» Task objective
Everything in the data below is left aside except the lines from the one containing "Tap IndiGo logo for flight 6E 665" through the one containing "Open the NEW"; repeat those exactly.

» Exercise data
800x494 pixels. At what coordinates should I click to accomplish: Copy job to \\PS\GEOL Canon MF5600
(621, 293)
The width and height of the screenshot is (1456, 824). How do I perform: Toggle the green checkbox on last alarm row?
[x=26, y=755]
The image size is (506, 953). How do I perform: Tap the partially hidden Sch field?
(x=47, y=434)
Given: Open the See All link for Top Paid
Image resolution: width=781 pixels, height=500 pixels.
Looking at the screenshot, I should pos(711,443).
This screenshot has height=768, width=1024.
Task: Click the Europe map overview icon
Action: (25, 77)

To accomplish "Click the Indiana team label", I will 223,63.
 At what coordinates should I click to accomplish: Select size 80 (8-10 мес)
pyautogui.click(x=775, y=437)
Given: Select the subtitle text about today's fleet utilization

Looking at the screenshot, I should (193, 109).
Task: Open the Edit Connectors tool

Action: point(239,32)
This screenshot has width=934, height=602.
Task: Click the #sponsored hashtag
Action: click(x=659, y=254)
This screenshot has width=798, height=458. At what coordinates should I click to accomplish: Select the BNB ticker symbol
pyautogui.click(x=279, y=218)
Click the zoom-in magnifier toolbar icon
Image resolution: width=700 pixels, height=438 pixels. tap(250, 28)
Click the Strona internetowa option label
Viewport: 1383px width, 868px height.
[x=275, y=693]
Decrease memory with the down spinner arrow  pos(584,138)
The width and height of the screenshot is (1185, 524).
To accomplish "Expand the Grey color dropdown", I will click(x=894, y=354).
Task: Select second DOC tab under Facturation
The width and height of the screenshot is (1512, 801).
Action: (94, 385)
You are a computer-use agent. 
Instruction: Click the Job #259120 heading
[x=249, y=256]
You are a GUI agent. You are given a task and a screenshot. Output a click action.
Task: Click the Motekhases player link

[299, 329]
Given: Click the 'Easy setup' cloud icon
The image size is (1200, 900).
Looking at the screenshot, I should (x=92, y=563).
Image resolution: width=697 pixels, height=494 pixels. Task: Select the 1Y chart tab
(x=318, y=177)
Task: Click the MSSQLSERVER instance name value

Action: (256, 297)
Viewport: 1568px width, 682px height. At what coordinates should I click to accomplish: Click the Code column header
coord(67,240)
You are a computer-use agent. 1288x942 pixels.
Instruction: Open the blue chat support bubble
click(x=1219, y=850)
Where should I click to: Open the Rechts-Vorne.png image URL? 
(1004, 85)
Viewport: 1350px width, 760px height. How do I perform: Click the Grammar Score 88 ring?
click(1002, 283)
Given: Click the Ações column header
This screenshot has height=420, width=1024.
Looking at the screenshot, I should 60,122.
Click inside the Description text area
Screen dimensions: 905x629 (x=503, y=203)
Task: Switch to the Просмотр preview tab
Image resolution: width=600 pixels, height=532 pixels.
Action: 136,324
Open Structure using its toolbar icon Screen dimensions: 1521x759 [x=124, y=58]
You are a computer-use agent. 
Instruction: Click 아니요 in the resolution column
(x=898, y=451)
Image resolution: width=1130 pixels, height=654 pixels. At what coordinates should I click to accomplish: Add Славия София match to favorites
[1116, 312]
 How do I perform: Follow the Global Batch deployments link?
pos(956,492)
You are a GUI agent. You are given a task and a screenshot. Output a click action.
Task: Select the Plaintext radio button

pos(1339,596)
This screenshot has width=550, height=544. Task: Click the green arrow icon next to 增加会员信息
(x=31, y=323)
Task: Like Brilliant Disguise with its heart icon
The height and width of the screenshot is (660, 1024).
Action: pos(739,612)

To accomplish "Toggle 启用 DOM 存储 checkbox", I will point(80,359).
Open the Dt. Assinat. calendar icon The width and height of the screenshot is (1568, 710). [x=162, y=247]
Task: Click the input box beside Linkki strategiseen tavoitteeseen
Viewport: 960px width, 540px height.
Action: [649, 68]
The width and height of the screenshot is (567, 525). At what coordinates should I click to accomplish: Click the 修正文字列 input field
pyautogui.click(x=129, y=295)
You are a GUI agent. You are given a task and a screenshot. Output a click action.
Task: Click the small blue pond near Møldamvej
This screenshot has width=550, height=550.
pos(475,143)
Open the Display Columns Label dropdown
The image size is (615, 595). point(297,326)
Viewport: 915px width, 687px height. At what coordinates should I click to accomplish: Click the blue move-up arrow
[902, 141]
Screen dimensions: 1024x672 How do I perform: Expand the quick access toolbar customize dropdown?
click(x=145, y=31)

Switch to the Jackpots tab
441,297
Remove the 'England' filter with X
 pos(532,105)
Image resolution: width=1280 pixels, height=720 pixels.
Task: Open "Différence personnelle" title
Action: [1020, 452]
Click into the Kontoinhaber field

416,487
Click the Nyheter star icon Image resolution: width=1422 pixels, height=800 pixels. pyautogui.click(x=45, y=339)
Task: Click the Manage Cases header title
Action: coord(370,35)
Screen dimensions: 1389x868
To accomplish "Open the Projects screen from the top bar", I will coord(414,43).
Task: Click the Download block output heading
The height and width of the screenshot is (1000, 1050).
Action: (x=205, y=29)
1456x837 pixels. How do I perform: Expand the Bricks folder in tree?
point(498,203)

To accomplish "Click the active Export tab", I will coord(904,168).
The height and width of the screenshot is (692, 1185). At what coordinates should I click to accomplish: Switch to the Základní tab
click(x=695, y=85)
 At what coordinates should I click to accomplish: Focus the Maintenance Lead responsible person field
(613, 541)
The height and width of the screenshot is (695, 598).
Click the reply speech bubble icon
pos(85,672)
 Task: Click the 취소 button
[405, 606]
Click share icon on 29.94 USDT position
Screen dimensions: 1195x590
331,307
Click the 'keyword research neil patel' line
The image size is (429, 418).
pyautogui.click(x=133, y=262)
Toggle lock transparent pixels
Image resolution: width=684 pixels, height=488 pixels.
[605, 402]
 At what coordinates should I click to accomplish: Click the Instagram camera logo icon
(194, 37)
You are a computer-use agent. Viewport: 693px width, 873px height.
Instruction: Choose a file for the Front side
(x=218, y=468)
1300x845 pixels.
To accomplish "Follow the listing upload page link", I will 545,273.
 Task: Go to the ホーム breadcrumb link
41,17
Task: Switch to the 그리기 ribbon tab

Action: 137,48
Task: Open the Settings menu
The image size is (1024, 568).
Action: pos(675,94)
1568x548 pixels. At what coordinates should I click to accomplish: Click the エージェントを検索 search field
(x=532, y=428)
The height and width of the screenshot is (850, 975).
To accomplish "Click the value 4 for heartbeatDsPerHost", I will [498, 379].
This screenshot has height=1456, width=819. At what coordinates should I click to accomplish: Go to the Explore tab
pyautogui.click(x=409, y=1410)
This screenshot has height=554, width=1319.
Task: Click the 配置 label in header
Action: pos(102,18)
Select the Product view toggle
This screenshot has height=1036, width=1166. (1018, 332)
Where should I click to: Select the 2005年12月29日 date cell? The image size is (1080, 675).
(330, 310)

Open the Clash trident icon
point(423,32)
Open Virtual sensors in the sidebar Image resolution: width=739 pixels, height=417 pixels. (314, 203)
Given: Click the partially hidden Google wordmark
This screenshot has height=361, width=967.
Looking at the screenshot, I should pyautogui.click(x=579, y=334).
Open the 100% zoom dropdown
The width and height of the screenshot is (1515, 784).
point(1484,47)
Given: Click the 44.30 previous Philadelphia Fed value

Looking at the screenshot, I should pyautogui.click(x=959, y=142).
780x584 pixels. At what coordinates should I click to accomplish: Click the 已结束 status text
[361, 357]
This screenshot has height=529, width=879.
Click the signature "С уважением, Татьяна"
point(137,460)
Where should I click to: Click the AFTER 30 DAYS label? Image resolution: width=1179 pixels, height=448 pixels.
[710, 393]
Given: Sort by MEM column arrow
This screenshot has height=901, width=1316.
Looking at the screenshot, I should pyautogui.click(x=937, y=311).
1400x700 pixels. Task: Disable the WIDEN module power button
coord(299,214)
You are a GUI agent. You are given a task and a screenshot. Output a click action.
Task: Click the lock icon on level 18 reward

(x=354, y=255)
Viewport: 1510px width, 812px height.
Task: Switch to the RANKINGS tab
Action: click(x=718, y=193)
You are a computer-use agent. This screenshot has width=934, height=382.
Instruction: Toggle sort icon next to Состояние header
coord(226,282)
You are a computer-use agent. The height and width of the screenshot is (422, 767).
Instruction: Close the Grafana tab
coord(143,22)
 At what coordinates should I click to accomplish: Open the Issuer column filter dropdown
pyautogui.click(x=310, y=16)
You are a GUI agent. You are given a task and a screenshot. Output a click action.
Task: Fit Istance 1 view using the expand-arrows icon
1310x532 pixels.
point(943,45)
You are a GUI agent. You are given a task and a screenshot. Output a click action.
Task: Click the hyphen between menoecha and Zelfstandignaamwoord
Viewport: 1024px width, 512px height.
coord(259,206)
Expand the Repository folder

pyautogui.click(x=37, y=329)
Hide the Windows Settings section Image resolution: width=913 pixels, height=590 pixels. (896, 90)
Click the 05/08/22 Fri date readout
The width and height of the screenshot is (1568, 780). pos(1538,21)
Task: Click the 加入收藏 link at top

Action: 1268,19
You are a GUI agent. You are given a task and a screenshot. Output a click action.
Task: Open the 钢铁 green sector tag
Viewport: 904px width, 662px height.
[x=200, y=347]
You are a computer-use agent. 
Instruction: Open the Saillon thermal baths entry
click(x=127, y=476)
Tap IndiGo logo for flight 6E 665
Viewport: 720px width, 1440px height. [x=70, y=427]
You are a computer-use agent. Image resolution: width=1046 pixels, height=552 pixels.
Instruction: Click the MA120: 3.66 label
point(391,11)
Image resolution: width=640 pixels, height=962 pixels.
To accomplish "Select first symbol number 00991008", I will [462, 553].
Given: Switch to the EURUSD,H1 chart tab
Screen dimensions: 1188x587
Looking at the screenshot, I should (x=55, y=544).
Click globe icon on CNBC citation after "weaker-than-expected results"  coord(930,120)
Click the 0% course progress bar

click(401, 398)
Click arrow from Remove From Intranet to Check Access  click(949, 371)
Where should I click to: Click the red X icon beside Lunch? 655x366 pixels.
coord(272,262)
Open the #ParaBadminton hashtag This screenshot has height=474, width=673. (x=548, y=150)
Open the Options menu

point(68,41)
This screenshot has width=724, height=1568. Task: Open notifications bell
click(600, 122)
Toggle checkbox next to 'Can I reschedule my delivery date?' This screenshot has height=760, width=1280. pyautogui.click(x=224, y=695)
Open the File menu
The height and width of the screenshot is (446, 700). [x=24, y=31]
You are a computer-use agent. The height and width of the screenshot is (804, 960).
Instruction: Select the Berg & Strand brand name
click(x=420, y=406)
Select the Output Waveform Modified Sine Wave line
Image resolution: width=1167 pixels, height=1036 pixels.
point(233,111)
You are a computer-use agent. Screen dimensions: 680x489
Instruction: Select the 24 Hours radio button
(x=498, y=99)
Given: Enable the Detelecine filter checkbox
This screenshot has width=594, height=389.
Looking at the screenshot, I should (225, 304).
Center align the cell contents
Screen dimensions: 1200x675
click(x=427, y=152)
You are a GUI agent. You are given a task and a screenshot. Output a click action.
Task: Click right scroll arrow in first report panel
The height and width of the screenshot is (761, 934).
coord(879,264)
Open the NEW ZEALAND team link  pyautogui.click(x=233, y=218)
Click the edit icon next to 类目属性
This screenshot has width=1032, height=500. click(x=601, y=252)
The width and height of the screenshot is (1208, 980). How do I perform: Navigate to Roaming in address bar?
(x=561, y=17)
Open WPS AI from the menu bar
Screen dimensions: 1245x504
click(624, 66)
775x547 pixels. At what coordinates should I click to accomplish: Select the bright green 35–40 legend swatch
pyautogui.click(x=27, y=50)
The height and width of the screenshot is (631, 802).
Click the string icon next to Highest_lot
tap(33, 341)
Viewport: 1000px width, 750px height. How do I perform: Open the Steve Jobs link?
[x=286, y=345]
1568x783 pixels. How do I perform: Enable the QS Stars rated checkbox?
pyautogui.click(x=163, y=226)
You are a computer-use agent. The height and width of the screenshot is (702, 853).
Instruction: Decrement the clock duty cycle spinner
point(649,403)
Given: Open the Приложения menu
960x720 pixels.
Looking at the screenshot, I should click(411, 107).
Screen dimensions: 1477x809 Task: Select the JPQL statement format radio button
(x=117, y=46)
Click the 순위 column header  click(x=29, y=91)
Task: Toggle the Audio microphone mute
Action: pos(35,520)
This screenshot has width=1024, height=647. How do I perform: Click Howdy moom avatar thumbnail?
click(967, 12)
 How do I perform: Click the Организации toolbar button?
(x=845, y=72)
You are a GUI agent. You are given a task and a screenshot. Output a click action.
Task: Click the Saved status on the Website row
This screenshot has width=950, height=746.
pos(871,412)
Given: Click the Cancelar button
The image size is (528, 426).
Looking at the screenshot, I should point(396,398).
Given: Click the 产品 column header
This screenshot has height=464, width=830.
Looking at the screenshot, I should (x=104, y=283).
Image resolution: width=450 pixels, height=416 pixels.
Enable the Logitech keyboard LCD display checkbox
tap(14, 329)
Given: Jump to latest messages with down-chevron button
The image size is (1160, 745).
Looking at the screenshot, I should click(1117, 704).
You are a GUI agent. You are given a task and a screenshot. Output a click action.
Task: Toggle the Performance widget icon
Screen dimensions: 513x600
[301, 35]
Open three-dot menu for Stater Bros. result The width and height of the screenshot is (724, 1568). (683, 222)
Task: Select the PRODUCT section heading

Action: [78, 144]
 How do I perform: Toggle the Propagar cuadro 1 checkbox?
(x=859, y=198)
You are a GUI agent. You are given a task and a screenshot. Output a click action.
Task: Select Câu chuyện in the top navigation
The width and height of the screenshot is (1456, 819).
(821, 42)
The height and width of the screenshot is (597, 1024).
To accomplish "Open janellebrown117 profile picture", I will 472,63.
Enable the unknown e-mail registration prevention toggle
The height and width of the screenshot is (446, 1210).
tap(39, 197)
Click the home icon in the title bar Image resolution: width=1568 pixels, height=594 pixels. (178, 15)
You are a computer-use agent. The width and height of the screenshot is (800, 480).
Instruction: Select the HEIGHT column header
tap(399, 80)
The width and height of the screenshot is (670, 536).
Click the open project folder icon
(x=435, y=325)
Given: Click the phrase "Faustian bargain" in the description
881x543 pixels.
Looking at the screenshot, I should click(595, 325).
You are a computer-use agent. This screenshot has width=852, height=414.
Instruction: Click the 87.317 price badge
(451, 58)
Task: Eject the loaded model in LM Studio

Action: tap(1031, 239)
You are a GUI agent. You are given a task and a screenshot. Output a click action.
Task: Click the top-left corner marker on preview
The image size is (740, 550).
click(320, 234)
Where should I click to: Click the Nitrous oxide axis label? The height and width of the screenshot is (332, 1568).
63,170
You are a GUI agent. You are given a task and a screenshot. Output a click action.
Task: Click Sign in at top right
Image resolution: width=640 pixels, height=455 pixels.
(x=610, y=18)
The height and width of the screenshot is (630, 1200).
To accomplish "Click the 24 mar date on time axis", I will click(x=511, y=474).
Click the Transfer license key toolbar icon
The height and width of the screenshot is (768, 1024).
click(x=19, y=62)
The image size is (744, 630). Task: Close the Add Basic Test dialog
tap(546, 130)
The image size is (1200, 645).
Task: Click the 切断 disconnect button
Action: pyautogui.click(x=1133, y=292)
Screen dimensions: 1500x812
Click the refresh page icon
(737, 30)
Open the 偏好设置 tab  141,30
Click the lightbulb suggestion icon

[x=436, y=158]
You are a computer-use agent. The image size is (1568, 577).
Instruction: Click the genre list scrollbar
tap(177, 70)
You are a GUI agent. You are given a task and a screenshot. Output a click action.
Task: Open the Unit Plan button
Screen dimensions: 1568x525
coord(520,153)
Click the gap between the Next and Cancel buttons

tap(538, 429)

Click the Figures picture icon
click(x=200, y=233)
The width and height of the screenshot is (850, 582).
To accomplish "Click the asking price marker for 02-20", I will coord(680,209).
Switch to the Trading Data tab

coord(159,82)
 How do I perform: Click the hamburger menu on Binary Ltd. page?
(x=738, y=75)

» Solution to the problem
Tap IndiGo logo for flight 6E 665
Viewport: 720px width, 1440px height. [x=70, y=427]
You are a computer-use agent. Image resolution: width=1046 pixels, height=552 pixels.
Instruction: Click the MA120: 3.66 label
point(391,11)
Image resolution: width=640 pixels, height=962 pixels.
To accomplish "Select first symbol number 00991008", I will [462, 553].
Given: Switch to the EURUSD,H1 chart tab
Screen dimensions: 1188x587
Looking at the screenshot, I should (x=55, y=544).
Click globe icon on CNBC citation after "weaker-than-expected results"  coord(930,120)
Click the 0% course progress bar

click(401, 398)
Click arrow from Remove From Intranet to Check Access  click(949, 371)
Where should I click to: Click the red X icon beside Lunch? 655x366 pixels.
coord(272,262)
Open the #ParaBadminton hashtag This screenshot has height=474, width=673. (x=548, y=150)
Open the Options menu

point(68,41)
This screenshot has width=724, height=1568. Task: Open notifications bell
click(600, 122)
Toggle checkbox next to 'Can I reschedule my delivery date?' This screenshot has height=760, width=1280. pyautogui.click(x=224, y=695)
Open the File menu
The height and width of the screenshot is (446, 700). [x=24, y=31]
You are a computer-use agent. The height and width of the screenshot is (804, 960).
Instruction: Select the Berg & Strand brand name
click(x=420, y=406)
Select the Output Waveform Modified Sine Wave line
Image resolution: width=1167 pixels, height=1036 pixels.
point(233,111)
You are a computer-use agent. Screen dimensions: 680x489
Instruction: Select the 24 Hours radio button
(x=498, y=99)
Given: Enable the Detelecine filter checkbox
This screenshot has width=594, height=389.
Looking at the screenshot, I should (225, 304).
Center align the cell contents
Screen dimensions: 1200x675
click(x=427, y=152)
You are a GUI agent. You are given a task and a screenshot. Output a click action.
Task: Click right scroll arrow in first report panel
The height and width of the screenshot is (761, 934).
coord(879,264)
Open the NEW ZEALAND team link  pyautogui.click(x=233, y=218)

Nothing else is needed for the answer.